Anyway, we documented that there were lots of frogs calling last Saturday night.
Speaking of surveys, during the days between the holidays, the Lafayette Christmas Bird Count took place. Due to various unforeseen circumstances, I ended up having to do my assigned route by myself. That’s not really a problem, you just don’t see as many birds as you do when there are several pairs of eyes searching in all directions at once. Still in all, it was a beautiful day, with clear cold air in the morning and warm at midday. The most notable bird of the day for me was a peregrine falcon before sunup. It was cruising about twenty feet high over a grassy field between me and the pre-sun red sky, about a hundred feet out. A falcon at dawn, a day that starts like that can carry a lot of weight in your memories. The image is easy to recall, when you need the feeling again.
The rest of the day was spent trying to identify as many species of birds as I could find, and then trying to count each individual bird. I ended the day with 71 species, down about ten species from past CBCs. The 71 species added up to 13, 700 individual birds, with the majority of that being redwing blackbirds and brown headed cowbirds. I had a good time, and company would be welcome next year.
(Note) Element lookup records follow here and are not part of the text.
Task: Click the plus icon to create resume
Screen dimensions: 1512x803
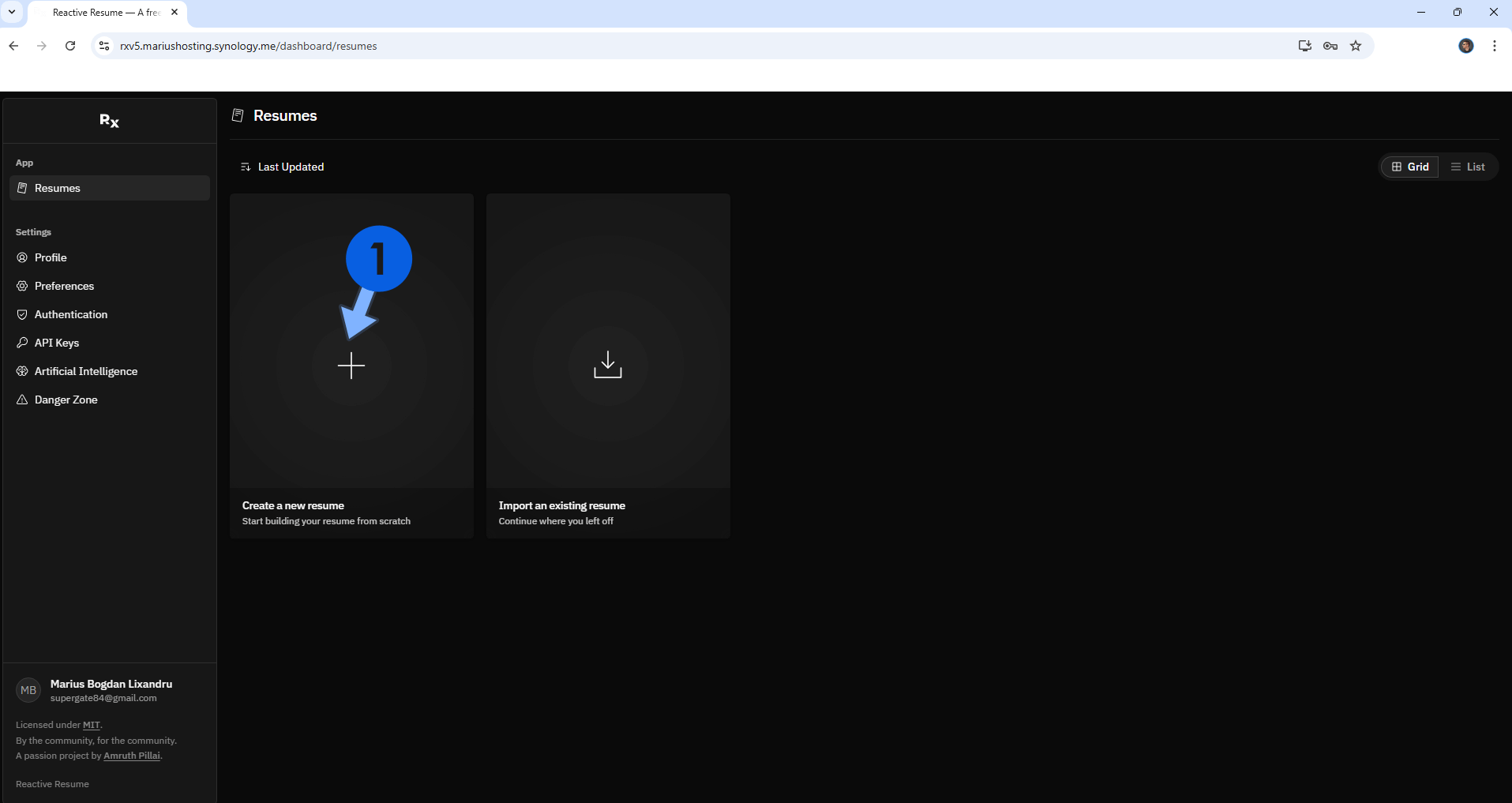Action: [x=351, y=366]
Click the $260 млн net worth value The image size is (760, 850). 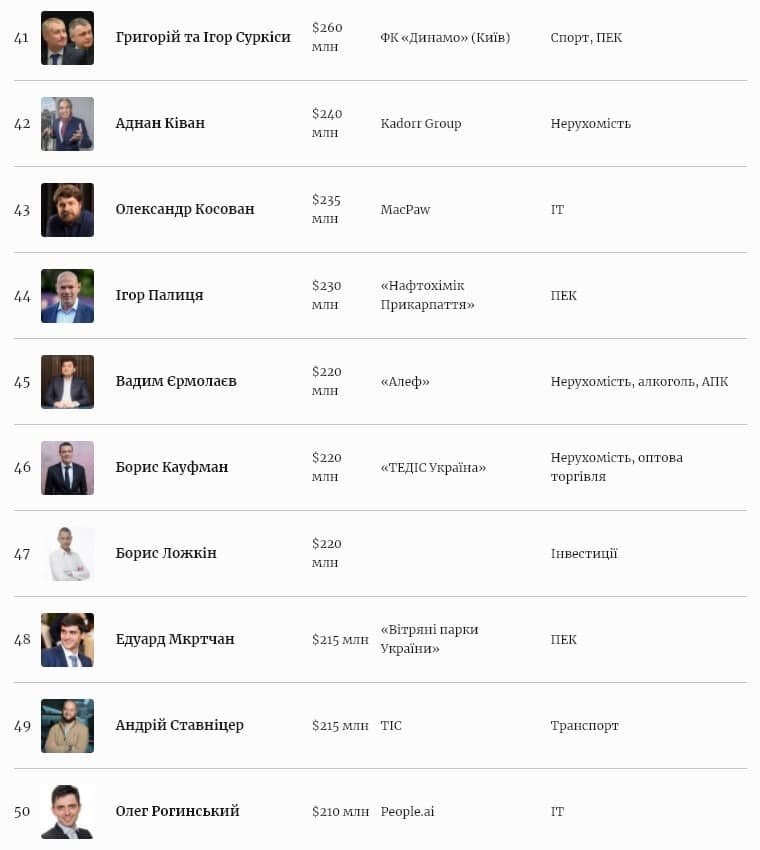click(326, 38)
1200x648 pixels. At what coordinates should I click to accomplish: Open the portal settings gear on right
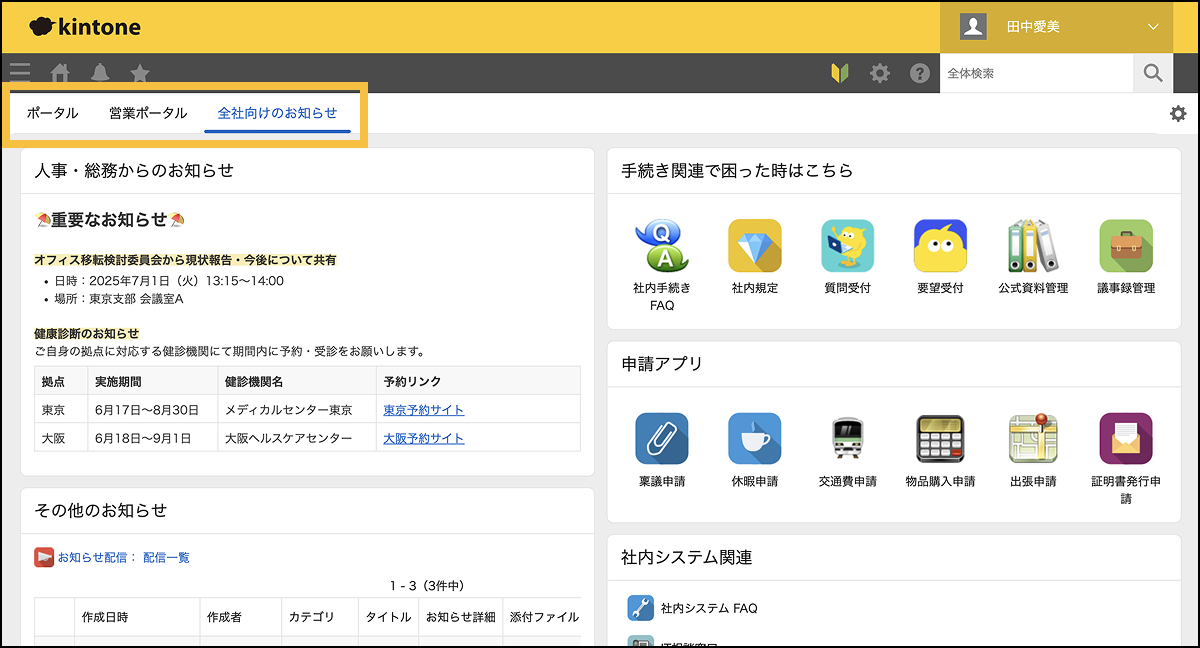coord(1178,113)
The river is at 11.3 feet on the Butte La Rose gauge, holding steady for the next several days, but the Mississippi and Ohio are both rising hard all the way up and that means more water for us next week. I have just about decided that I will have to trust that this is the beginning of a real high-water season, and I have to fix the dock for those conditions. It’s a lot of work to do that and I don’t want to do it and then have the water just fall again right away. When it goes past 12 feet, I’ll make the shift. The Corps of Engineers says the prediction is that we will have another unremarkable high-water season. Will have to wait and see.